Food and Drug Administration (FDA) approved a single injection of 1000 mg of iron carboxymaltose to treat adult patients with iron deficiency anemia.
This approval will reduce the number of injections and alleviate the suffering of patients.
This article reviews the introduction of the drug, dosage, precautions, and adverse reactions, as well as the market situation in my country for iron carboxymaltose injection.
Drug introduction Carboxymaltose iron injection is a kind of intravenous iron.
It is suitable for adult patients with chronic kidney disease and iron deficiency anemia who are intolerant or not obviously non-dialysis dependent on oral iron supplementation.
It can make up for the poor absorption, slow onset and large adverse reactions of oral iron.
Clinical trials have shown that the bioavailability of carboxymaltose iron injection is between 61% and 99%, and half of the patients have an iron utilization rate of more than 91%.
In 2013, the FDA has approved Injectafer® to treat patients with iron deficiency anemia.
For adult patients over 50kg, two injections of injectafer® are required at an interval of 7 days, each injection of 750mg, for a total of 1500mg.
If the patient's body weight is less than 50kg, the injection dose is 15mg/kg.
The single treatment approved by the FDA this time is a one-time injection of 1000 mg of iron carboxymaltose, but it is only suitable for patients weighing more than 50 kg, and patients under 50 kg still need two injections.
Precautions There are reports that carboxymaltose iron injections have the risk of hypophosphatemia.
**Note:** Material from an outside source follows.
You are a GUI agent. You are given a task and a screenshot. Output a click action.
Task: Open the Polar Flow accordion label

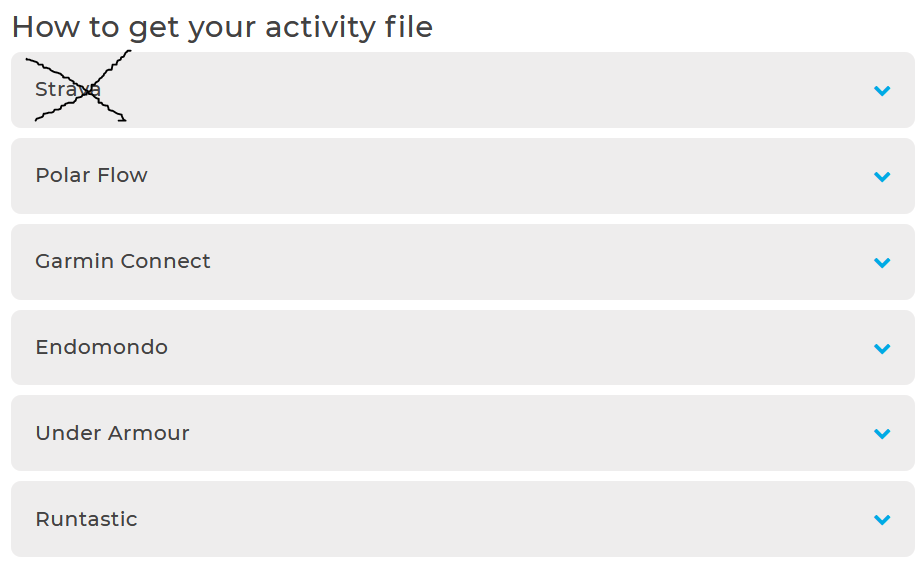91,176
Possible risk factors include gastrointestinal diseases related to malabsorption of fat-soluble vitamins or phosphates, drugs that affect the proximal renal tubules, and hyperparathyroidism , Lack of vitamin D and malnutrition.
Therefore, it is recommended to clinically monitor the level of serum phosphorus.
Some people will experience allergic reactions.
Severe allergies can manifest as shock, hypotension, loss of consciousness or coma.
In clinical trials, 0.
1% of patients reported severe allergic events, and 1.
5% of patients reported other possible allergic reactions, including but not limited to itching, rash, urticaria or asthma.
Some patients have experienced high blood pressure.
Therefore, it is recommended not only to test the patient's serum iron and transferrin-bound iron, but also to pay attention to the above biochemical indicators.
Adverse reactions Adverse reactions are mainly tachycardia, chest discomfort, nausea, hypertension, injection site reactions, angioedema, urticaria, arthralgia, syncope, erythema, hypophosphatemia, dizziness and vomiting.
In addition, pregnant women may experience fetal bradycardia.
my country's marketing situation In my country, carboxyl maltose iron injection has not yet been approved for marketing, but since 2016, some pharmaceutical companies are conducting corresponding clinical trials.
Therefore, domestic patients may still need to wait patiently for the approval to be completed.
In short, carboxymaltose iron injection is a noteworthy drug, and it is hoped that it can be marketed in China as soon as possible to benefit patients.
References: 1.
Wang Fanghai, Zhao Wei, Chen Jianfang, et al.
Carboxymaltose iron and its application progress in iron deficiency anemia[J].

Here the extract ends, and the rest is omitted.